The Cats yesterday revealed the North Warrnambool Eagles onballer would replace James Byrne at the helm of the senior football side.
Parkinson, 29, has committed to two years in the role and has the task of improving on the Cats’ straight-sets finals exit.
J. A. Esam medallist Nick Johnstone has also re-signed with Allansford after a stellar debut campaign with the club.
Parkinson said he put pen to paper after realising the potential of the playing group, built around an impressive list of key-position stocks.
He said he would meet with the Cats’ recruiters this week to identify gaps in the list and potenital recruiting targets.
“The list they’ve got at the moment is pretty stable. They’ve managed to sign up a lot of their top-line players,” he said.
“That was certainly a factor in taking on the job.
“They’ve got a pretty good spine, and if you’re only worried about filling in the flanks and the wings it’s a pretty good thing.
“You still have to recruit — you can’t stand still otherwise people will go straight past you,” he said.
“The next week or so we’ll sit down and go through the list. You can afford to selectively recruit players a bit more, rather than trying to bring in everyone.”
Parkinson said coaching at senior level was “something I’ve been building towards for the last six seasons”.
He coached the Eagles’ reserves in 2006 while injured and also served as a playing assistant under Leigh McCluskey.
Parkinson has also coached Allansford Cricket Club but said playing football with cricket teammates did not influence his decision.
“There’s not a huge crossover — only a few committeemen and three or four players, which is quite attractive to me,” he said.
“You can go in there fresh, you know you haven’t coached them before at cricket.
“It’s only a few players so it wasn’t about following mates,” he said.
“It’s a good opportunity and a good offer to take up a list that improved greatly last season.”
Parkinson said he would keep in contact with McCluskey, who helped him develop the skills to become a prospective coach.

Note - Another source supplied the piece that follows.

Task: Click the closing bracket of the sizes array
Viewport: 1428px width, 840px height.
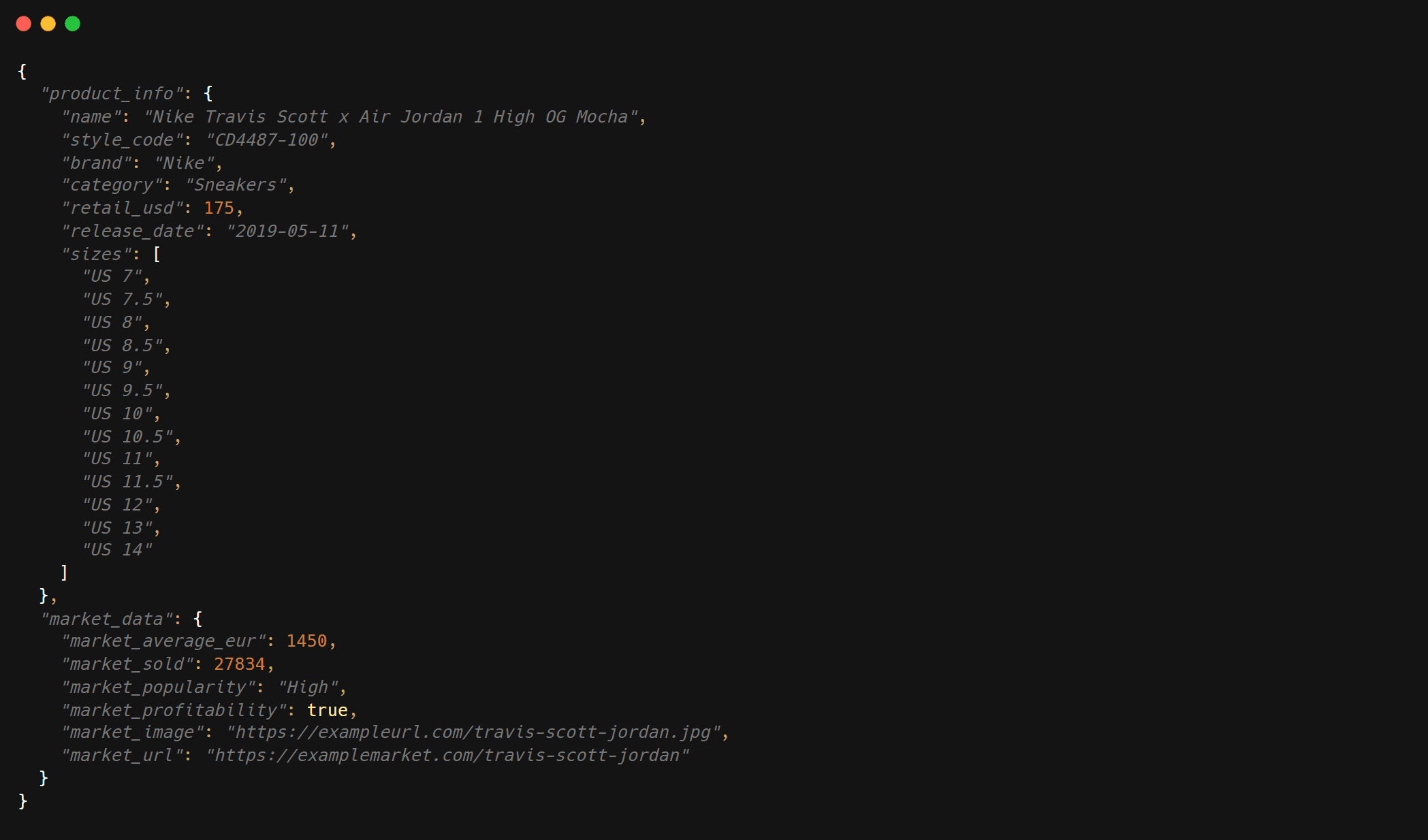Action: [63, 572]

He said he believed in the mantra that premierships are built on defences — the Cats have one of the best — and wanted to add “flair” to their game.
Allansford football operations manager Glenn Byron said he was pleased with the appointment.
“Our plan is to obviously get better. We think Josh has got the ability to attract players to enable us to do that,” he said.
“Our list is good enough to challenge, but as we saw last year, we need to add a couple to make sure we’re in the last game of the year.”